Les Saoudiens seront consternés par le fait qu’un Iranien (comparativement) raisonnable a remporté une élection (comparativement) libre que presque aucun des cinquante dictateurs réunis à Ryad pour accueillir Trump n’aurait jamais osé tenir.
Donc c’est une bonne victoire pour le régime iranien — et son énorme population de jeunes — et une mauvaise victoire pour le régime de Trump, qui aurait plutôt préféré un ancien tueur judiciaire comme président iranien,plus facilement haïssable par les Américains. Sans doute l’attaque, la semaine dernière, de Hassan Rouhani contre son ténébreux rival et ses partisans a-t-elle payé : « Ceux dont les principales décisions ces trente-huit dernières années n’ont été que des exécutions et des emprisonnements. » Qui parmi les jeunes de moins de 25 ans en Iran, soit plus de 40 pour cent de la population, aurait voulu voter pour Ebrahim Raisi dont les mains étaient entachés par les certificats d’exécution de 8 000 prisonniers politiques en 1988 ?
Ainsi, l’homme qui a signé un accord nucléaire iranien avec les États-Unis, qui a lutté (souvent en vain, il faut le dire) pour récolter les récompenses économiques de cette “trêve” de la bombe nucléaire, qui croyait à une société civile différente de celle de l’ancien président Mohamed Khatami, a remporté le scrutin avec 57% des voix et 23½ millions de voix sur 41. Les vieillards corrompus et autoritaires du Corps de la Garde révolutionnaire et des bazaaris, les ruraux pauvres — ce fourrage à canon de la guerre Iran-Irak comme ils le sont souvent lors des élections — ont été prévenus qu’ils n’appartenaient plus à l’avenir.
Mais quel contraste cette élection a été face au vaste rassemblement de dictateurs et d’autocrates coupeurs de gorge venus saluer Donald Trump à Riyad — au moment même où les résultats des élections iraniennes étaient annoncés.
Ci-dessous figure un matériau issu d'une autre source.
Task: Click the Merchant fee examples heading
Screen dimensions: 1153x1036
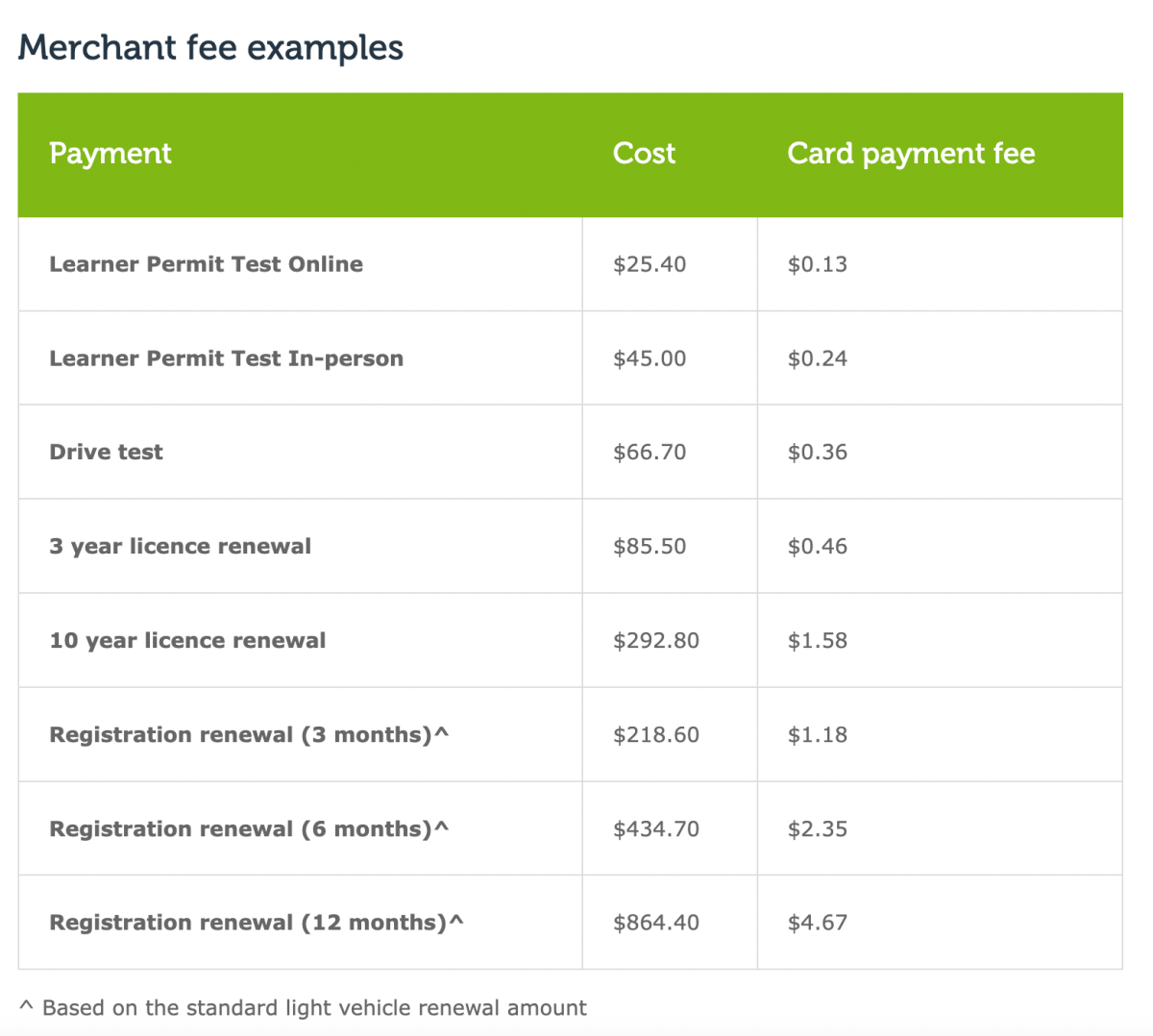Action: [210, 48]
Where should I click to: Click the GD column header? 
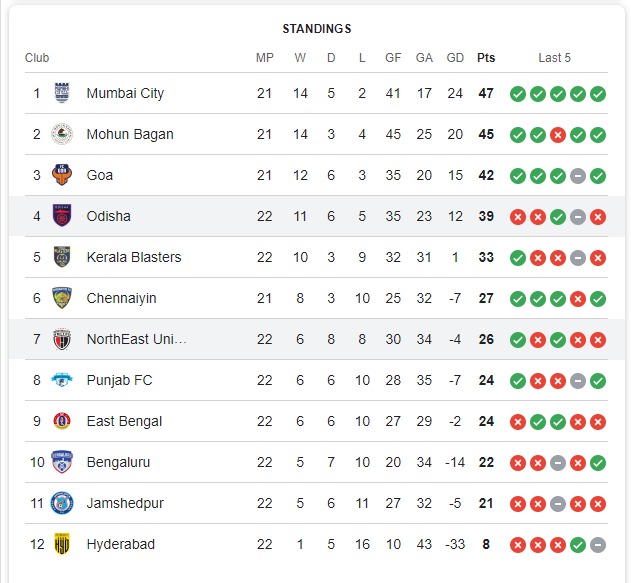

À l’exception du Liban, de la Tunisie et du Pakistan, presque tous les dirigeants musulmans réunis en Arabie Saoudite considèrent la démocratie comme une blague, une farce — d’où les victoires à 96% de leurs dirigeants — ou encore simplement une inconvenance. Ils sont juste là pour encourager la soif sunnite de l’Arabie saoudite dans sa guerre contre l’Iran chiite et ses alliés. C’est pourquoi les Saoudiens seront consternés par le fait qu’un Iranien (comparativement) raisonnable a remporté une élection (comparativement) libre que presque aucun des cinquante dictateurs réunis à Ryad pour accueillir Trump n’aurait jamais osé tenir.